*Exercise goal*
Search the entries for the word "computer". Copy each line in which it is found.

▼

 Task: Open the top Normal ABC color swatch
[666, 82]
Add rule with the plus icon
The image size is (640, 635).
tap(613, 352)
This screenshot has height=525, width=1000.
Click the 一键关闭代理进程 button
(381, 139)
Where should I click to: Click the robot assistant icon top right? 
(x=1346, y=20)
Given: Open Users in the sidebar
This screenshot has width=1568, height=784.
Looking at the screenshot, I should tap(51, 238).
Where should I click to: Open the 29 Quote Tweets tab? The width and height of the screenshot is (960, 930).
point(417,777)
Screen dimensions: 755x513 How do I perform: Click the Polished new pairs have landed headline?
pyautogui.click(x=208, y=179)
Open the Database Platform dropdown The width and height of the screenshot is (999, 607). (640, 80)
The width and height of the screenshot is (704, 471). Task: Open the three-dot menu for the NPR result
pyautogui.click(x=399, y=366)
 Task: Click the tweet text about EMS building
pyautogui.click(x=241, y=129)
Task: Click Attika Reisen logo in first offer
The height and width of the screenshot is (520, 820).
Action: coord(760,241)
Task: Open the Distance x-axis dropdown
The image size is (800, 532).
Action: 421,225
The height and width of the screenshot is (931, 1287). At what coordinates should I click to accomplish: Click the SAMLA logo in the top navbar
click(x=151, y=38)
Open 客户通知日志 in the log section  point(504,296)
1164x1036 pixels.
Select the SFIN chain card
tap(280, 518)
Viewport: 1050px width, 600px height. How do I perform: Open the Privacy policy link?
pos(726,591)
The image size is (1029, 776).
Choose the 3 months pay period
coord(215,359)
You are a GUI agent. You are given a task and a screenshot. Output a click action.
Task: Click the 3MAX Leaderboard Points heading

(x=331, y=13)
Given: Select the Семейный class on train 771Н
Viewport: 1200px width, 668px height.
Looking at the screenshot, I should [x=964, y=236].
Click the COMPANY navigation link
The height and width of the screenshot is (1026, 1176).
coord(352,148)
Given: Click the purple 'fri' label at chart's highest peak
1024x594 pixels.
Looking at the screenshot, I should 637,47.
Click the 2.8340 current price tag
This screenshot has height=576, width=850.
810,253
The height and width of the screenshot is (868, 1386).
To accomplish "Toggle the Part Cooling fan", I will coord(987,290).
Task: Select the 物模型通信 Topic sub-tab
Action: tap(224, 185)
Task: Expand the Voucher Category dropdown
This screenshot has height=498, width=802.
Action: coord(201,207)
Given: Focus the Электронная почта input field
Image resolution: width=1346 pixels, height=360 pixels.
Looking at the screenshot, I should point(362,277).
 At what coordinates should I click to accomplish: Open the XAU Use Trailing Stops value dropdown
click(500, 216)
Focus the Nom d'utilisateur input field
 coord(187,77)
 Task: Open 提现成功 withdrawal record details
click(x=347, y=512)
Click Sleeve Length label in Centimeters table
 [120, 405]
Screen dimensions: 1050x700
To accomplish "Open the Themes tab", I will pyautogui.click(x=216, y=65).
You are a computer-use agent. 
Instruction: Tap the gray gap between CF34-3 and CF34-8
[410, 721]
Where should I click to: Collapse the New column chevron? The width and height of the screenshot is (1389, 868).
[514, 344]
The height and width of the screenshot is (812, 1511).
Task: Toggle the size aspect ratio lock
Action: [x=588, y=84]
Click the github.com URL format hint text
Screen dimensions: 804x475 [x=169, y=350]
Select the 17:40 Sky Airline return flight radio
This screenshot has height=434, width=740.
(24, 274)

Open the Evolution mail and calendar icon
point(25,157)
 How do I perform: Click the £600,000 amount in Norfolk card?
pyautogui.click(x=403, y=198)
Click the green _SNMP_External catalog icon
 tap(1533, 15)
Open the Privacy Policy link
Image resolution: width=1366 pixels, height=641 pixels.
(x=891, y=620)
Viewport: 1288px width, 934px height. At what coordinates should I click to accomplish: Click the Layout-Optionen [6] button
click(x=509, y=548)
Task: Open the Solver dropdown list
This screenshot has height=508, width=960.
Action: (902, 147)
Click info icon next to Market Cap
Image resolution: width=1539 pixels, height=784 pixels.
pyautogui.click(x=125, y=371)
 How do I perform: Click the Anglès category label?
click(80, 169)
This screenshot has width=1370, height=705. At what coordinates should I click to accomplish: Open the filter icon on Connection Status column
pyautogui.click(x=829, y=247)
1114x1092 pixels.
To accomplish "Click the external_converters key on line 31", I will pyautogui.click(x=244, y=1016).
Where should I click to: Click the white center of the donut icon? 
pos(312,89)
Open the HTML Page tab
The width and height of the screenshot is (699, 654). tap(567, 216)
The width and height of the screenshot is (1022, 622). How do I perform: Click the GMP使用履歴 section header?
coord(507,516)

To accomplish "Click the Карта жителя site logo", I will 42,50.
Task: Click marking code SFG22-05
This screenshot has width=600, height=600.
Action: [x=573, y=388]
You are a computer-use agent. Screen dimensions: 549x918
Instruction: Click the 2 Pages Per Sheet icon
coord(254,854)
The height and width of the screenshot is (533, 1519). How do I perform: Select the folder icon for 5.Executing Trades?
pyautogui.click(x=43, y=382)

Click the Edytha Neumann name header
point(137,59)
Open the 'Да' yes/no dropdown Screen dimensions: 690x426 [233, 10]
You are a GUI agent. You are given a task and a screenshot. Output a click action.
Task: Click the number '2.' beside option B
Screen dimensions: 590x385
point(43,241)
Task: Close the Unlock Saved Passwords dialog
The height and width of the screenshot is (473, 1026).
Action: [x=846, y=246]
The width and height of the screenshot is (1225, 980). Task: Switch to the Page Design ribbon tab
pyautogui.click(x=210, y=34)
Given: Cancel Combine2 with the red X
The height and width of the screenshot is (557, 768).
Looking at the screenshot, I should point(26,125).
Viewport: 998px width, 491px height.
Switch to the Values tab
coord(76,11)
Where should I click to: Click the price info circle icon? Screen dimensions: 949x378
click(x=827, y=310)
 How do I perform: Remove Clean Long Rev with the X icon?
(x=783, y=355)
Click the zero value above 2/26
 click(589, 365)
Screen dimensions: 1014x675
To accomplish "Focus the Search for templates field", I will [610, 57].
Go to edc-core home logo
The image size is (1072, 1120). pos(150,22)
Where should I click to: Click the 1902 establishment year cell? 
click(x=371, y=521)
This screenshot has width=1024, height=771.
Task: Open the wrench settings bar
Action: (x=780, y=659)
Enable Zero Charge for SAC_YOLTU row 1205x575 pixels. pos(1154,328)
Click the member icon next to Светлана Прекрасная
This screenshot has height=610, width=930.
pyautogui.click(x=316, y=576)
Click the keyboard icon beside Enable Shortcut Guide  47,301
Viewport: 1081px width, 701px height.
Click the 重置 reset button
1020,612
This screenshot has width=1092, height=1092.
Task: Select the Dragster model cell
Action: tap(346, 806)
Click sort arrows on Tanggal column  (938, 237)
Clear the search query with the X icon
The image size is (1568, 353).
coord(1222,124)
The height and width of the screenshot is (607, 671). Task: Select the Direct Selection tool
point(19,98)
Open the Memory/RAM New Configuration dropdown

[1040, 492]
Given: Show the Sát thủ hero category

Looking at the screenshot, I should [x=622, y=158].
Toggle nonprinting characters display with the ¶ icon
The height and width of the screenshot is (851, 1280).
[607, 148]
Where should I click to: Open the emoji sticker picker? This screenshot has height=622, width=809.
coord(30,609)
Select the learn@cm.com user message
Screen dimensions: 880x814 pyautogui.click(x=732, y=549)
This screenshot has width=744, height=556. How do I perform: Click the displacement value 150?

▲

*Exercise response*
You are a computer-use agent. 
You are a computer-use agent. Screen dimensions: 549x918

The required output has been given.